Im Praxisteil stand zunächst die Schulung von Fahrtechniken mit dem Rollstuhl auf dem Programm. Mit Begeisterung übten die Schüler verschiedene Techniken für das Vorwärts- und Rückwärtsfahren, das Bremsen sowie das Fahren von Kurven und Drehungen. In kleinen Übungs- und Spielformen fanden die Fahrtechniken dann auch gleich Anwendung. Eine spannende Herausforderung stellten die Übungen zum Kippeln dar. Das Ankippen des Rollstuhls ist eine wichtige Voraussetzung für das Überwinden von baulichen Barrieren, wie zum Beispiel Randsteine und kleine Stufen. Nur, wie geht das? Klaus D. Herzog lehrte die Schüler in kleinen Schritten das Kippeln sowie die richtige Hilfestellung beim Üben.

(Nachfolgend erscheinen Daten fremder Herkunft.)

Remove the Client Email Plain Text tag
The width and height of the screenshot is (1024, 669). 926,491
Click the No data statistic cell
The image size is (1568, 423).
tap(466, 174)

In einer weiteren Praxiseinheit wurde den Schülern das Ausprobieren einer Mannschaftssportart ermöglicht. Für die aktuelle Projektklasse wurde Rollstuhlbasketball ausgewählt. Ein Mitschüler spielt selbst Rollstuhlbasketball in seiner Vereinssportgruppe. Er wollte den Klassenkameraden „seinen Sport“ vorstellen. Mit großer Begeisterung und viel Einsatz spielten die Jugendlichen miteinander. Galt es doch, Rollstuhlfahrtechniken und Techniken des Basketballspiels gleichzeitig anzuwenden – nicht nur für den Anfänger eine große Herausforderung!

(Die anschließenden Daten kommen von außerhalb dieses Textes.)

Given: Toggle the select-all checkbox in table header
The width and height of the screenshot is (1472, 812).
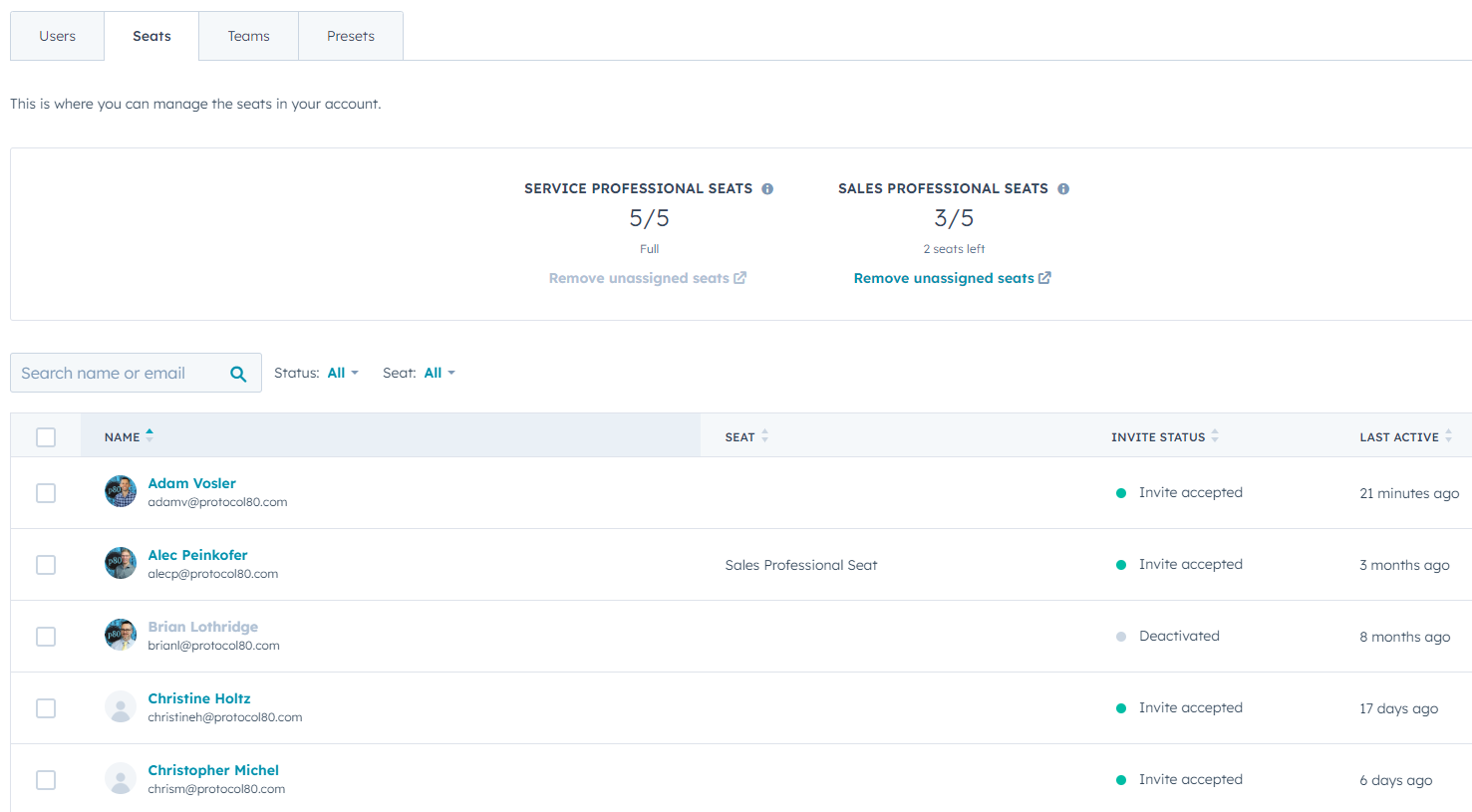Looking at the screenshot, I should [45, 436].
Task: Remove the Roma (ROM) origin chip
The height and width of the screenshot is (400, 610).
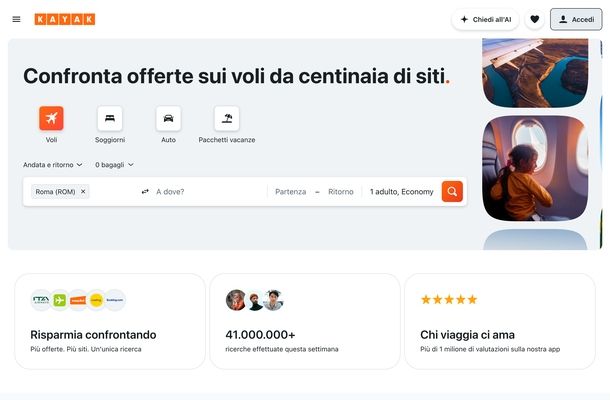Action: [x=83, y=191]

Während des Vormittags wurden in Gesprächsrunden immer wieder eigene Erfahrungen thematisiert. Auch bestand für die Schüler die Möglichkeit, Fragen an Klaus D. Herzog zu stellen und sich so aus erster Hand über das Leben und den Alltag mit Rollstuhl zu informieren.
So haben Schüler den Tag erlebt:
„Ich fand den heutigen Tag sehr interessant und informativ, da ich eine neue Perspektive vom Leben kennengelernt habe. Es besteht durchaus Wiederholungsbedarf.“
„Es war eine tolle Erfahrung: zumindest für ein paar Stunden in Richards Situation“.
„Jetzt kann ich die Barrieren für Rollstuhlfahrer besser nachvollziehen.“
„Ich finde, solche Veranstaltungen könnte man des Öfteren mal machen, da – auch wenn das für manche Leute komisch klingen mag – es viel Spaß gemacht hat!
Als ich meiner Mutter erzählt habe, dass wir Rollstuhl gefahren sind, schaute sie mich zuerst etwas verblüfft an und fragte mich anschließend, ob es mir Spaß gemacht hat – woraufhin ich das nur bestätigen konnte. Ich hoffe, wir machen in der Zukunft mehr Veranstaltungen dieser Art!“
Das Schulprojekt „Rollstuhlsport und Selbsterfahrung mit Rollstuhl“ wird in diesem Schuljahr zunächst an zwei Schulen in Straubing durchgeführt. Ziel ist es, das Projekt zukünftig auszubauen und für weitere Schulen anbieten zu können.